It’s AP exam week, and a student is toiling away in the auditorium, feverishly scrawling answers to an FRQ prompt. Glancing at the clock, their eyes widen as they realize they’re nearing the end of the allotted time, and their scribbling intensifies as they scramble to polish their conclusion paragraph. Although this experience is common to most high school students, few consider the details of how their essays get graded.
AP graders are critical to ensuring that students receive their AP exam scores which are a matter of considerable stress for many. However, few students understand what it’s like to be an AP grader.
“It’s both highly annoying and headache-causing, but at the same time a lot easier than you would imagine it would be,” AP US History teacher Katherine Simmons said.
Simmons started grading for AP US History in 2020 and has only experienced grading online, enacted when Covid forced College Board to change their methods.
“Because you’re not putting comments and you’re literally just clicking ‘They got it’, ‘They don’t’, it’s not as hard as grading during the year,” Simmons said.
However, grading used to be a lengthy, in-person affair, where College Board would fly in graders from all over the country, often to a college campus, to grade the exams. AP US History and AP World History teacher Nathan Schwartz enjoyed the collegial atmosphere and getting to meet new people and catch up with old friends.
“I think in the last US or the last World reading I attended [in person], there were like 1,400 people there… and they’d have, you know, like maybe 50 or 60 groups of people with maybe 20 teachers in each group,” Schwartz said.
In terms of compensation, teachers can either receive an hourly wage or Professional Development Hours, the latter of which many school systems require teachers to get over the summer.

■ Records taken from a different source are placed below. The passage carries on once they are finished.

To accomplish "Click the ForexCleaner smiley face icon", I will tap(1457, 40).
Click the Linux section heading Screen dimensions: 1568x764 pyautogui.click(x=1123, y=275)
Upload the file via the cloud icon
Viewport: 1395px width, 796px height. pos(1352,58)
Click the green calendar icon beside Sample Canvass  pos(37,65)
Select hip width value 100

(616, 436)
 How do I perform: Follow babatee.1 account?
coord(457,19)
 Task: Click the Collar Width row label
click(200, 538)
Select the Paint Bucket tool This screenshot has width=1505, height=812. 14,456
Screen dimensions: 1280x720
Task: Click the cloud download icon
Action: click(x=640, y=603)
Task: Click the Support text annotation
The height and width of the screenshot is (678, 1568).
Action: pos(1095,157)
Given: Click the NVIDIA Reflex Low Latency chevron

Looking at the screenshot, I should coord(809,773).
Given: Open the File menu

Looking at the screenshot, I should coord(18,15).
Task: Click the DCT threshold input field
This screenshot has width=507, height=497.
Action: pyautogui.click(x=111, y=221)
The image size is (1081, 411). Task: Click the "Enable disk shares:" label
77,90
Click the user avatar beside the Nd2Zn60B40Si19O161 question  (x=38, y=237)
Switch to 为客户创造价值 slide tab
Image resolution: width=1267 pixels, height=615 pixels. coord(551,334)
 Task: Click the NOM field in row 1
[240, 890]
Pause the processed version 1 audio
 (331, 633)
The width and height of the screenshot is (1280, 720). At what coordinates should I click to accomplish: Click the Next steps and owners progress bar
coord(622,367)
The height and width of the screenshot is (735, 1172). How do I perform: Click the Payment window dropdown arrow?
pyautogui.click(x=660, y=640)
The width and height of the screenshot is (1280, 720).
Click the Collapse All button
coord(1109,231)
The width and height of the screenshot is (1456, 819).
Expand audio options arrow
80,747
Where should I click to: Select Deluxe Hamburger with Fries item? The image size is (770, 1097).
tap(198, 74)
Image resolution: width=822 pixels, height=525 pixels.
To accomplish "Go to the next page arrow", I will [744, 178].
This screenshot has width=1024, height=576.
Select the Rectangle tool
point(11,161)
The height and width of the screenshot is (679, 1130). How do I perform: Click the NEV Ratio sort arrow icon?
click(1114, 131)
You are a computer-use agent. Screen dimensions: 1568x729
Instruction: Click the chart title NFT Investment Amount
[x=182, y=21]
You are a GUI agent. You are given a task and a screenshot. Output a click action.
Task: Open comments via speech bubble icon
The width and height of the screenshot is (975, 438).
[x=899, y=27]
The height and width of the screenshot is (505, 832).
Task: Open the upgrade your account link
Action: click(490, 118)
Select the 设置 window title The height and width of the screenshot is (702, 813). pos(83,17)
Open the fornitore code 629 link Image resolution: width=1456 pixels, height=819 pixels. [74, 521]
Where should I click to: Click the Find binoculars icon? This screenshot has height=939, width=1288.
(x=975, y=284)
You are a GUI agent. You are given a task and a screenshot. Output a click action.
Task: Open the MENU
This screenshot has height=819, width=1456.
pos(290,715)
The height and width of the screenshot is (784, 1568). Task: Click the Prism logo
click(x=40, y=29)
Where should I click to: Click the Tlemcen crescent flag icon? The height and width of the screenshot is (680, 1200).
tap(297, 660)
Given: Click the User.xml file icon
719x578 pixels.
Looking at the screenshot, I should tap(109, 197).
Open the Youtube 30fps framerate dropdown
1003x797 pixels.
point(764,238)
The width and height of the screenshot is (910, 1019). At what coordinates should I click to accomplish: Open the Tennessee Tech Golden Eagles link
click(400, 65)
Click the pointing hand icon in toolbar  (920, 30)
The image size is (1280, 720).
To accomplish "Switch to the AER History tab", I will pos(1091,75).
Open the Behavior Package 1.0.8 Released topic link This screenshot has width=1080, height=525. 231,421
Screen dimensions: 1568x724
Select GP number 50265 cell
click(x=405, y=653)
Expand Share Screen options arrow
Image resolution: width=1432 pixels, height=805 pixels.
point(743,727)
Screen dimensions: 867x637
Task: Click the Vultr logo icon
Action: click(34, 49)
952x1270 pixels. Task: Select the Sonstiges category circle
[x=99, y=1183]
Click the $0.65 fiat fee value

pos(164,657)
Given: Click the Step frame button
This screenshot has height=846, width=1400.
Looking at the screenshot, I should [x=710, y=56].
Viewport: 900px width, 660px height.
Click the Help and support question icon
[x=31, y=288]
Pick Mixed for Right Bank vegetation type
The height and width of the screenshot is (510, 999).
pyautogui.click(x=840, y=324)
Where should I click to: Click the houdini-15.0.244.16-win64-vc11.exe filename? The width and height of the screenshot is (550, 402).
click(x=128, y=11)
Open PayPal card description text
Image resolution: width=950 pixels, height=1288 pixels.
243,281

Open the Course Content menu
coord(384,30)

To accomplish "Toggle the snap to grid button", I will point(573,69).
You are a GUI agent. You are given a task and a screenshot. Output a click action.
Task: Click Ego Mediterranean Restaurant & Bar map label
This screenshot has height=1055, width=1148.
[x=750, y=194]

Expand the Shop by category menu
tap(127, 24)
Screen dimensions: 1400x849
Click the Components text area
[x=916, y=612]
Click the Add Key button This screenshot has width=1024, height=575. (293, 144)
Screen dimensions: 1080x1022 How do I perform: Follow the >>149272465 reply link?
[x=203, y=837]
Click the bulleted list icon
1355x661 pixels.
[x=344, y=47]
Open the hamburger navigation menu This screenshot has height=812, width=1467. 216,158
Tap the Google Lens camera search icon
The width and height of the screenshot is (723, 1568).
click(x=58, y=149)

“It’s not fabulous pay, it’s like $20 an hour or something like that, so for the monotony of what we’re doing it would be nice if we were paid more, but I just feel like it’s something that I should do to make myself a better AP teacher,” Simmons said.
While grading, teachers do their best to give students as many points as they can.
“I would imagine that most readers are that way, where we’re trying to get through them, but at the same time, we’re always looking to give students the benefit of the doubt. So if it isn’t clear if you’ve done something, readers are encouraged to go back and reread, and we’re looking to give you points,” Simmons said.
Additionally, to make the grading as accurate as possible, there are multiple levels of redundancy in the process. ‘Table leads’ are assigned to groups of graders, and periodically check on their work.
“When I’m doing it online, randomly my table lead will pull ones that I’ve read and reread them, and then in real time I can see how consistent I am with what they think the essay should be graded as, because there’s a measure on the online app where you can see whether or not you’re falling into the consistency [range],” Simmons said.
In certain scenarios, however, that’s not easy to do.
“Last year I read a DBQ in which the kid said ‘I know you’re forced to read all of this’ and then went on to talk about how the night before he went and hung out with his friends and smoked weed and his parents don’t know that he’s growing marijuana in his basement, and he just went off on this long diatribe about all these activities that he was engaged in,” Simmons said.
Although most students aren’t aware of what’s involved in being an AP grader, they still appreciate those who put in the effort.
“I think that teachers learning exactly what College Board wants from us is a really good way to help improve our writing on free response questions,” sophomore Adya Crispino said.